Boston Terrier urinating on a tree trunk

Urethral prolapse occurs when the inner lining (mucosa) of a dog’s urethra protrudes through the external urethral opening at the tip of the penis. It primarily affects young, unneutered males and is more common in brachycephalic (short-nosed) breeds such as English Bulldogs and Boston Terriers. While usually not life-threatening, it can cause discomfort and often requires veterinary attention.

What Causes Urethral Prolapse?

The exact cause is not fully understood, but several factors may contribute:

  • Excessive Sexual Excitement: Frequent or prolonged erections and arousal may play a role.
  • Increased Intra-Abdominal Pressure: Conditions that cause straining—such as brachycephalic syndrome, chronic coughing, or straining to urinate or defecate—can increase abdominal pressure and contribute to prolapse.
  • Urinary Tract Issues: Urethral infections (urethritis) or urinary stones (uroliths) can irritate the urethra and trigger prolapse.
  • Developmental Abnormalities: Anatomical differences or tissue weakness in some dogs may increase susceptibility.

Recognizing the Signs

Urethral prolapse often appears as a small, red or purple, pea-sized mass protruding from the tip of the penis. It may be visible only during an erection or present all the time.

Other signs include:

  • Excessive Licking: Persistent licking due to irritation or discomfort.
  • Bleeding: Blood in the urine (hematuria) or bleeding from the tip of the penis.
  • Straining to Urinate (Stranguria): Difficulty or effort when urinating.
  • Urinary Blockage: In rare, severe cases, swelling or damage to the tissue can cause complete blockage—a life-threatening emergency.

Diagnosis

A veterinarian will usually diagnose urethral prolapse through a physical exam and visual inspection. Additional tests may be recommended to identify underlying causes or complications:

  • Urinalysis and Urine Culture: To check for infection.
  • Radiographs (X-rays) or Ultrasound: To detect urinary stones.
  • Tissue Sampling (Cytology or Biopsy): To rule out other conditions such as tumors.

Treatment Options

Treatment depends on severity, recurrence, and whether pain or bleeding is present.

  • Conservative Management: For mild cases with minimal discomfort or bleeding, manual reduction (pushing the tissue back into place) may be attempted, often with a temporary purse-string suture to hold it. However, recurrence is common.
  • Surgical Correction: Preferred for recurrent, severe, or damaged cases. This typically involves removing the prolapsed tissue and suturing the healthy urethral lining to the tip of the penis. In some cases, a urethropexy—stitching the urethral lining to the penis’s external surface—is performed.
  • Castration: Strongly recommended at the time of surgery, as reducing sexual excitement can help prevent recurrence.
  • Addressing Underlying Conditions: Treat any infections, urinary stones, or other contributing issues.

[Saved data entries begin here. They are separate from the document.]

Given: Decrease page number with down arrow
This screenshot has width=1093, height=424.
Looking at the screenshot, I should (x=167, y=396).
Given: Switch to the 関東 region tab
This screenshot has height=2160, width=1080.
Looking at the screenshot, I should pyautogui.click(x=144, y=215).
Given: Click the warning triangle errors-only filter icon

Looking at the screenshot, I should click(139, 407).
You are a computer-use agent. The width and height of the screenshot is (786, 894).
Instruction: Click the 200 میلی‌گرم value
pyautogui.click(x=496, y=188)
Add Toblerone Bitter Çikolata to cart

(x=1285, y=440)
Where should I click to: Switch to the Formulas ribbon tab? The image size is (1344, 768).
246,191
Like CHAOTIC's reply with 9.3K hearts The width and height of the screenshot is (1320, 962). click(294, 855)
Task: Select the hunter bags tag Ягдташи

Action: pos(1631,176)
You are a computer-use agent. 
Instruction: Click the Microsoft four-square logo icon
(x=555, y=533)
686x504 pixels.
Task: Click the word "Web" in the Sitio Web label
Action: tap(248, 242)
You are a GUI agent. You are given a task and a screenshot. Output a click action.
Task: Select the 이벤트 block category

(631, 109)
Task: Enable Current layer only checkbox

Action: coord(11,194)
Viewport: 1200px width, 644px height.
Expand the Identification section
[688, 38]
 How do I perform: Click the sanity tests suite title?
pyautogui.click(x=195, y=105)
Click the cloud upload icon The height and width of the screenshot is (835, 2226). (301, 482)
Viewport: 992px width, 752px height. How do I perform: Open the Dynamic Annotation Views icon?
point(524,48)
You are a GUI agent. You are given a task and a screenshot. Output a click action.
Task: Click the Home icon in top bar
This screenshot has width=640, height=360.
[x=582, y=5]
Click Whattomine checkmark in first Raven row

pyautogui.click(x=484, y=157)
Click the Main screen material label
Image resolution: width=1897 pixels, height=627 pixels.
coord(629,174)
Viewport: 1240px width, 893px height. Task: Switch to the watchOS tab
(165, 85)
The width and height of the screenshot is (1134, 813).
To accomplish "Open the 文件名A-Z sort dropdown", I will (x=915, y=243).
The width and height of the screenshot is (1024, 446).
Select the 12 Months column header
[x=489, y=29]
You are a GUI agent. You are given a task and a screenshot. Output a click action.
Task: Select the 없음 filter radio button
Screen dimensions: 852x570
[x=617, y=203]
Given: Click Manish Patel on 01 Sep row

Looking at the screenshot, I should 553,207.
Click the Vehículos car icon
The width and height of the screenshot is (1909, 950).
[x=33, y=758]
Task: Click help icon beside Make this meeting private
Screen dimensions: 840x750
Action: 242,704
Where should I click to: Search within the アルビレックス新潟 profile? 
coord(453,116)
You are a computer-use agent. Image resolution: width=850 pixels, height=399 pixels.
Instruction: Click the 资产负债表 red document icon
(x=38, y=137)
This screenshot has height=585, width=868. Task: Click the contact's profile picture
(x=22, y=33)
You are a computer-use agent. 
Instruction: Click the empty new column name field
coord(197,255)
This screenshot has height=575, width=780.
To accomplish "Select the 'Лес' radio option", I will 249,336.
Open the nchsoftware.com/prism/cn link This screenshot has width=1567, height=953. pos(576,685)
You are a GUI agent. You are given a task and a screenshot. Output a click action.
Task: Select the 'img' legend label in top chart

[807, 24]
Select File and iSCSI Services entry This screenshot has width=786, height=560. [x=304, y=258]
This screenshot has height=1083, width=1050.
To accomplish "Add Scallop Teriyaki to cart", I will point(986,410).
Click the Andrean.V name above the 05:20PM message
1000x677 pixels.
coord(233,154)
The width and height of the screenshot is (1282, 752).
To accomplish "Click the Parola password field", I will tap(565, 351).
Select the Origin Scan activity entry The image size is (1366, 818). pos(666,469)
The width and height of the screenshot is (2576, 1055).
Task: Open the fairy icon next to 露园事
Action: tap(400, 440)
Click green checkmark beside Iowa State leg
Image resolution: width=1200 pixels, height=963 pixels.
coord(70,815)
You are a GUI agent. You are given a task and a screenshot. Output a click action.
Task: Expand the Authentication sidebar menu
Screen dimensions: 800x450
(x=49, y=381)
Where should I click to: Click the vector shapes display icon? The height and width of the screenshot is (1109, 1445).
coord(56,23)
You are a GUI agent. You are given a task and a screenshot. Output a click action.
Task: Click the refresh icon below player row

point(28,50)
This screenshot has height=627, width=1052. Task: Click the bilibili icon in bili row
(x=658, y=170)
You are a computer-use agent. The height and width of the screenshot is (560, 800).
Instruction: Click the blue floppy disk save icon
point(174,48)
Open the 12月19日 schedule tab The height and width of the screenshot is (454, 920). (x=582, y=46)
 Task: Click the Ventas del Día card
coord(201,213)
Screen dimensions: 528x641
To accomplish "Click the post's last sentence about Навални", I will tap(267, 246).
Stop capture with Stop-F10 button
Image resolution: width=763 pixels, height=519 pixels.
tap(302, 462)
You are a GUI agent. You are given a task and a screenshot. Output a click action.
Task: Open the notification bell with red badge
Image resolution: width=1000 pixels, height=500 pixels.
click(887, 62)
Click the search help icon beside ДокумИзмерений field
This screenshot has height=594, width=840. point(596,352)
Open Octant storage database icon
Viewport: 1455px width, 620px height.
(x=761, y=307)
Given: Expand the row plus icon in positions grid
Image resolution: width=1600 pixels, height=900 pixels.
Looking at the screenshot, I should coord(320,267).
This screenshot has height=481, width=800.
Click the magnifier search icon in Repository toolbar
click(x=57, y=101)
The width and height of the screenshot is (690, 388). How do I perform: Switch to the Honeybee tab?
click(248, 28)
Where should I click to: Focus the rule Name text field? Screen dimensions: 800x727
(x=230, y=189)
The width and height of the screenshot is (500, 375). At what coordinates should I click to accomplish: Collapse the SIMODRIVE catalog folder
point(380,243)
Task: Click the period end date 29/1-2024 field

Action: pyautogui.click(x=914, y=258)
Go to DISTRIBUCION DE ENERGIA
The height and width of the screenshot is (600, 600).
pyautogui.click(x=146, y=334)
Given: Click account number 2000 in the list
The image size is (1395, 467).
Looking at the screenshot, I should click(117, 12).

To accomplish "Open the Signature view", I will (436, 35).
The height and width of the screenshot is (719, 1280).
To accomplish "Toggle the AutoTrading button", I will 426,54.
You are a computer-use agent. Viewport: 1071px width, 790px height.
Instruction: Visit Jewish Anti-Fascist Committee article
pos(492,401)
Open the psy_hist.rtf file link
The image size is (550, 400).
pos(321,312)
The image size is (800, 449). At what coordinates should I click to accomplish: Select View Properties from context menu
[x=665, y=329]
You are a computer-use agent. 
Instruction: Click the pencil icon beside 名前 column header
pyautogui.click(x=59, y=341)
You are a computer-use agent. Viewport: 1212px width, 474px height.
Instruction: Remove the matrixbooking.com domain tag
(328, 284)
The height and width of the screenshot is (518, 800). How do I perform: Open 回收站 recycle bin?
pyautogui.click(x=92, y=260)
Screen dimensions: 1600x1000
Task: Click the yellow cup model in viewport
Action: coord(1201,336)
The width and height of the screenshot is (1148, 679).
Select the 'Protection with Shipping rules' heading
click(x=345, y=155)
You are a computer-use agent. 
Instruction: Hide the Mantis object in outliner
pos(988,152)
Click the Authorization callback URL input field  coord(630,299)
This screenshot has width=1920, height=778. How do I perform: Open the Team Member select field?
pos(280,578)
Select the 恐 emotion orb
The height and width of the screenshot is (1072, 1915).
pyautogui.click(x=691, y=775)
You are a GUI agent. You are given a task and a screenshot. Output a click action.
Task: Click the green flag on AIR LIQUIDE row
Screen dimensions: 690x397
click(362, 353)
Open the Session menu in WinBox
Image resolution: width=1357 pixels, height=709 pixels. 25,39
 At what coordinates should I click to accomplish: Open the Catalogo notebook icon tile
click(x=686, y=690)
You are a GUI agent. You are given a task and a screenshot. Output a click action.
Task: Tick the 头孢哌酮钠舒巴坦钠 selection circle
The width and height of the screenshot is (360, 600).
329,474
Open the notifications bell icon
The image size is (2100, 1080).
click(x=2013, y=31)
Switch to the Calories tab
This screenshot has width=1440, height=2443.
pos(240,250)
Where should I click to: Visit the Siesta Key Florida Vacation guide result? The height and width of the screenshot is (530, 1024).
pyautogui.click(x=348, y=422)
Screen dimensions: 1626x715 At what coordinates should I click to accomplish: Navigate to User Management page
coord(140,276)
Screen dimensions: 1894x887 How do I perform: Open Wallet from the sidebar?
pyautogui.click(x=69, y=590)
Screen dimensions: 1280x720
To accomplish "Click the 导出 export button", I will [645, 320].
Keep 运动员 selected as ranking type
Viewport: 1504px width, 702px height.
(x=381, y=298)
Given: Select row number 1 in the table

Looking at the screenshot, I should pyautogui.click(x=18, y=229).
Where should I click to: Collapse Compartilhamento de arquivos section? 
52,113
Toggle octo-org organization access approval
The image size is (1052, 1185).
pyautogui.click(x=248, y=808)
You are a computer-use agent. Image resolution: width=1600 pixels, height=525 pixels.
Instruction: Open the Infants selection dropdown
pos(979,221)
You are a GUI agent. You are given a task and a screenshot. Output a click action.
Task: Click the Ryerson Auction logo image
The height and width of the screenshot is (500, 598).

Post-Operative Care and Prognosis

  • Activity Restriction: Limit activity for several weeks to allow proper healing.
  • Elizabethan Collar: Prevents licking or chewing at the surgical site.
  • Medications: Pain relief, anti-inflammatories, and antibiotics are commonly prescribed.
  • Monitoring: Mild bleeding or swelling may occur for a few days after surgery, but prolonged bleeding, difficulty urinating, or signs of infection require prompt veterinary attention.

The prognosis is generally good with appropriate treatment. However, recurrence is possible even after surgery, and additional surgical intervention may be needed in such cases.

If you see signs of urethral prolapse in your dog, contact your veterinarian promptly for diagnosis and treatment recommendations.